**AIM OF THE TASK**
Retype every line of the data below, keeping each one identical to the original.

**DATA PROVIDED**
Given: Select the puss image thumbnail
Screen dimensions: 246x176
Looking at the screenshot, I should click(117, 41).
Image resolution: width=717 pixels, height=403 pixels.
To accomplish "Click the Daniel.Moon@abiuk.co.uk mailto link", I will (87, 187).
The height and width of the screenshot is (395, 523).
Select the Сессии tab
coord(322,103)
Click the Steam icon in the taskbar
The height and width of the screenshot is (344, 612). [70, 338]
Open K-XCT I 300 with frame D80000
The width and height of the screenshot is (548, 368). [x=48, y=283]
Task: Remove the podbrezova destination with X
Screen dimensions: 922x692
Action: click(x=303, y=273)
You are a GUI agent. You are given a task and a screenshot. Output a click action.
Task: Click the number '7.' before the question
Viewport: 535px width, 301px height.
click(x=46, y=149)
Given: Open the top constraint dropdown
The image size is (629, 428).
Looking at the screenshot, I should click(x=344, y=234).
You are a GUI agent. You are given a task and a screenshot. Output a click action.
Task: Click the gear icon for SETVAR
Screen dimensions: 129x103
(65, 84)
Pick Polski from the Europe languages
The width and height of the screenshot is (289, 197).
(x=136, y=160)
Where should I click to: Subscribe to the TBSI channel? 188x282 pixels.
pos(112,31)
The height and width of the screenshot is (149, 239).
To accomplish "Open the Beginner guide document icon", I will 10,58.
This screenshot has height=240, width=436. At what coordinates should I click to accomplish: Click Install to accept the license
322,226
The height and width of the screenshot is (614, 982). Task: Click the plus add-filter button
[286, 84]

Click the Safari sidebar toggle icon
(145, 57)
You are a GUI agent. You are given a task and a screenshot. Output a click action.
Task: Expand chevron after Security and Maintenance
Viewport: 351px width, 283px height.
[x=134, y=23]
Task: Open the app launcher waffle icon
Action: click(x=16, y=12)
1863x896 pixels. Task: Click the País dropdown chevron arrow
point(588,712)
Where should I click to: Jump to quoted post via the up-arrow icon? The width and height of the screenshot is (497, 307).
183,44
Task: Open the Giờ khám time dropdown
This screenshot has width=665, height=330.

**PROBLEM SOLUTION**
Given: Select the puss image thumbnail
Screen dimensions: 246x176
Looking at the screenshot, I should click(117, 41).
Image resolution: width=717 pixels, height=403 pixels.
To accomplish "Click the Daniel.Moon@abiuk.co.uk mailto link", I will (87, 187).
The height and width of the screenshot is (395, 523).
Select the Сессии tab
coord(322,103)
Click the Steam icon in the taskbar
The height and width of the screenshot is (344, 612). [70, 338]
Open K-XCT I 300 with frame D80000
The width and height of the screenshot is (548, 368). [x=48, y=283]
Task: Remove the podbrezova destination with X
Screen dimensions: 922x692
Action: click(x=303, y=273)
You are a GUI agent. You are given a task and a screenshot. Output a click action.
Task: Click the number '7.' before the question
Viewport: 535px width, 301px height.
click(x=46, y=149)
Given: Open the top constraint dropdown
The image size is (629, 428).
Looking at the screenshot, I should click(x=344, y=234).
You are a GUI agent. You are given a task and a screenshot. Output a click action.
Task: Click the gear icon for SETVAR
Screen dimensions: 129x103
(65, 84)
Pick Polski from the Europe languages
The width and height of the screenshot is (289, 197).
(x=136, y=160)
Where should I click to: Subscribe to the TBSI channel? 188x282 pixels.
pos(112,31)
The height and width of the screenshot is (149, 239).
To accomplish "Open the Beginner guide document icon", I will 10,58.
This screenshot has height=240, width=436. At what coordinates should I click to accomplish: Click Install to accept the license
322,226
The height and width of the screenshot is (614, 982). Task: Click the plus add-filter button
[286, 84]

Click the Safari sidebar toggle icon
(145, 57)
You are a GUI agent. You are given a task and a screenshot. Output a click action.
Task: Expand chevron after Security and Maintenance
Viewport: 351px width, 283px height.
[x=134, y=23]
Task: Open the app launcher waffle icon
Action: click(x=16, y=12)
1863x896 pixels. Task: Click the País dropdown chevron arrow
point(588,712)
Where should I click to: Jump to quoted post via the up-arrow icon? The width and height of the screenshot is (497, 307).
183,44
Task: Open the Giờ khám time dropdown
This screenshot has width=665, height=330.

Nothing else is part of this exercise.